EXERCISE INSTRUCTIONS
Only the lines from the one with "You are a GUI" through the end of the data below belong in the answer, restated word for word, pictures excluded.

[Collected data entries]
--------------------------------

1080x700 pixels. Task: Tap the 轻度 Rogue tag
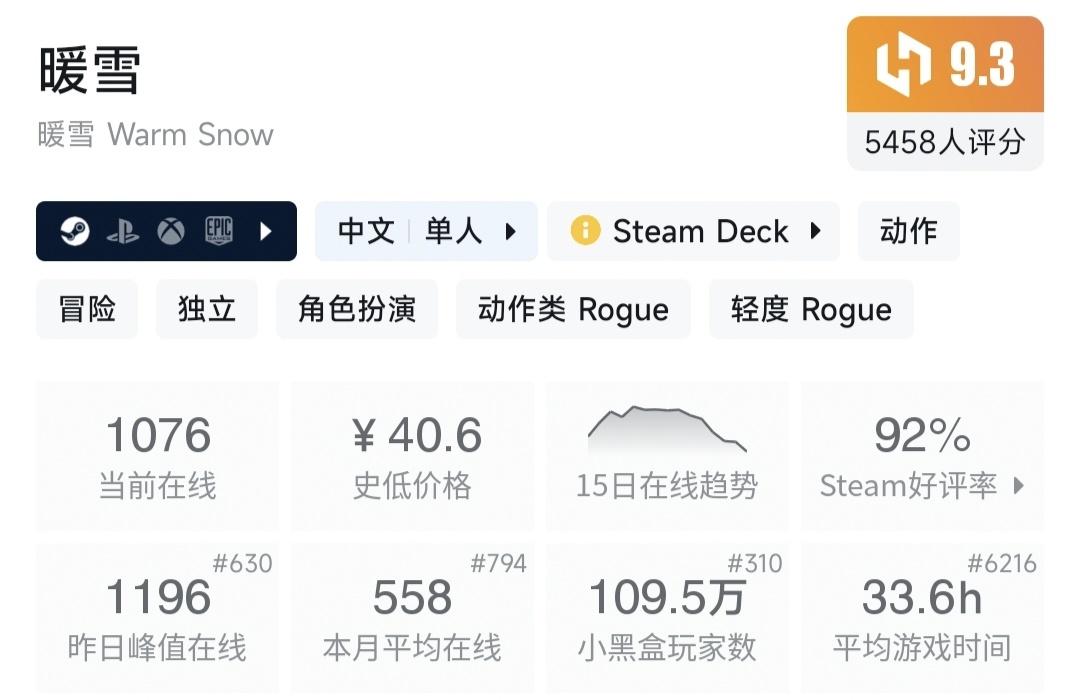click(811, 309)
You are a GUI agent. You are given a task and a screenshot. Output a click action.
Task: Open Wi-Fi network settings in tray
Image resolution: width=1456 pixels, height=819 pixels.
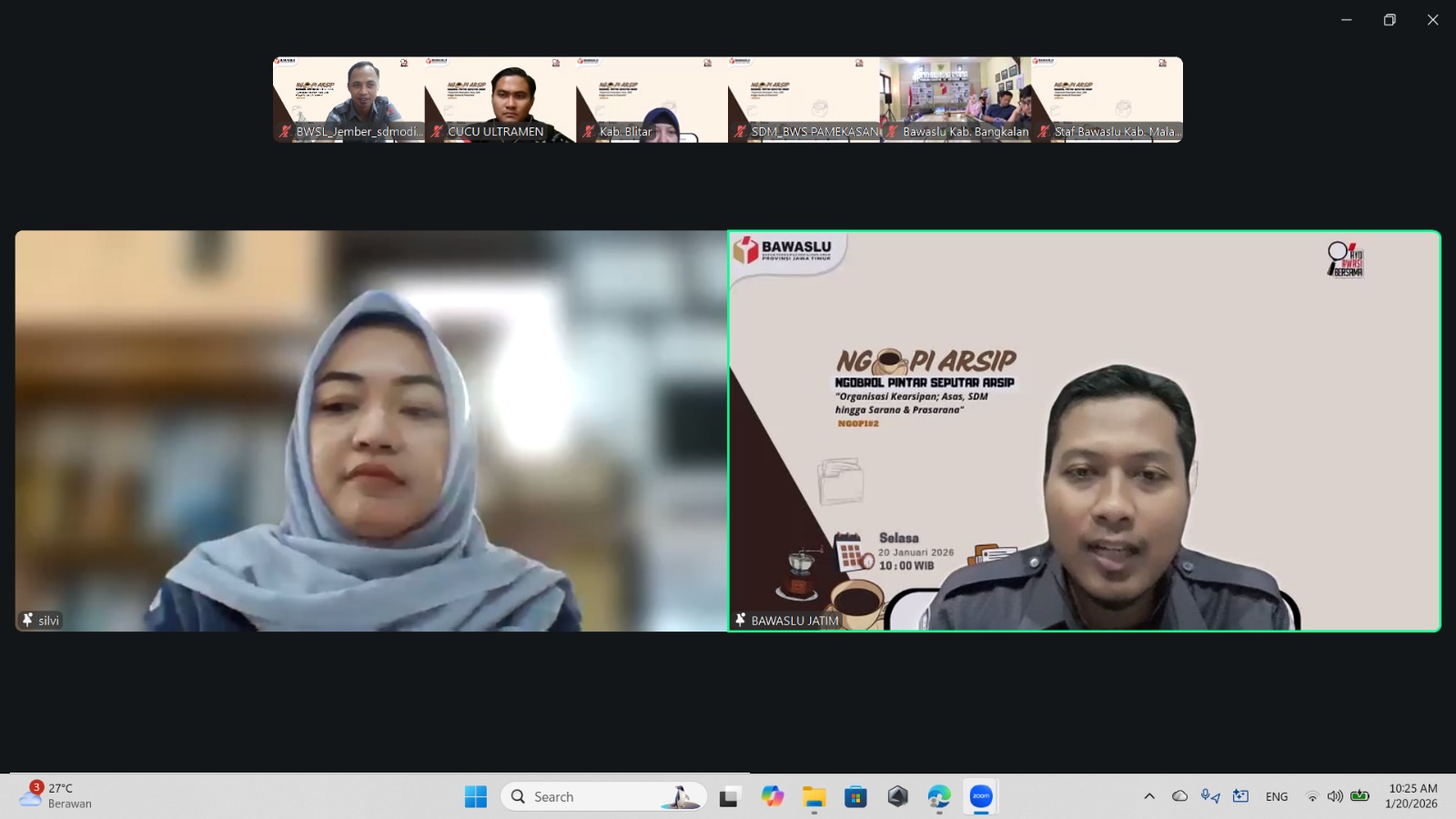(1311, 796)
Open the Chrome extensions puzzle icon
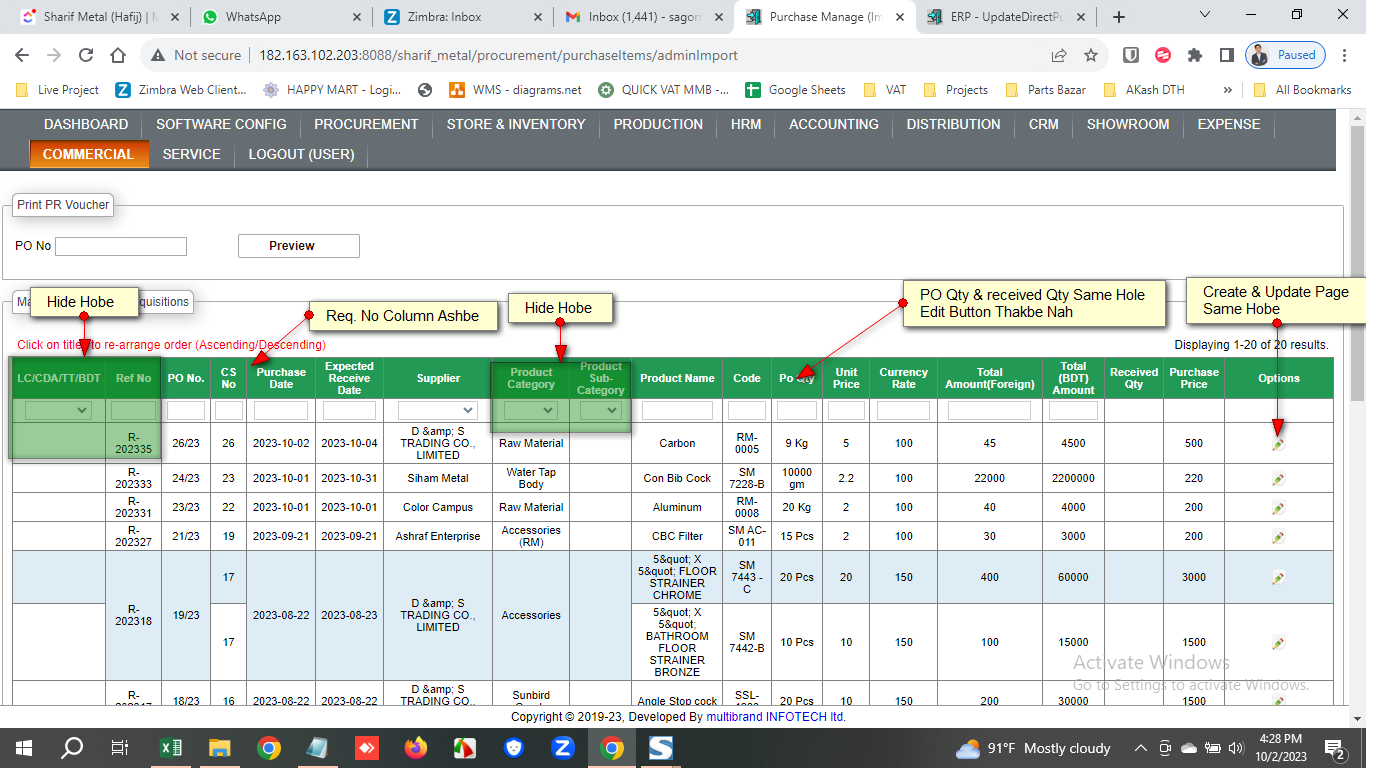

--------------------------------

EXERCISE OUTPUT
You are a GUI agent. You are given a task and a screenshot. Output a click action.
Task: Open Wi-Fi network settings in tray
Image resolution: width=1456 pixels, height=819 pixels.
(1311, 796)
Open the Chrome extensions puzzle icon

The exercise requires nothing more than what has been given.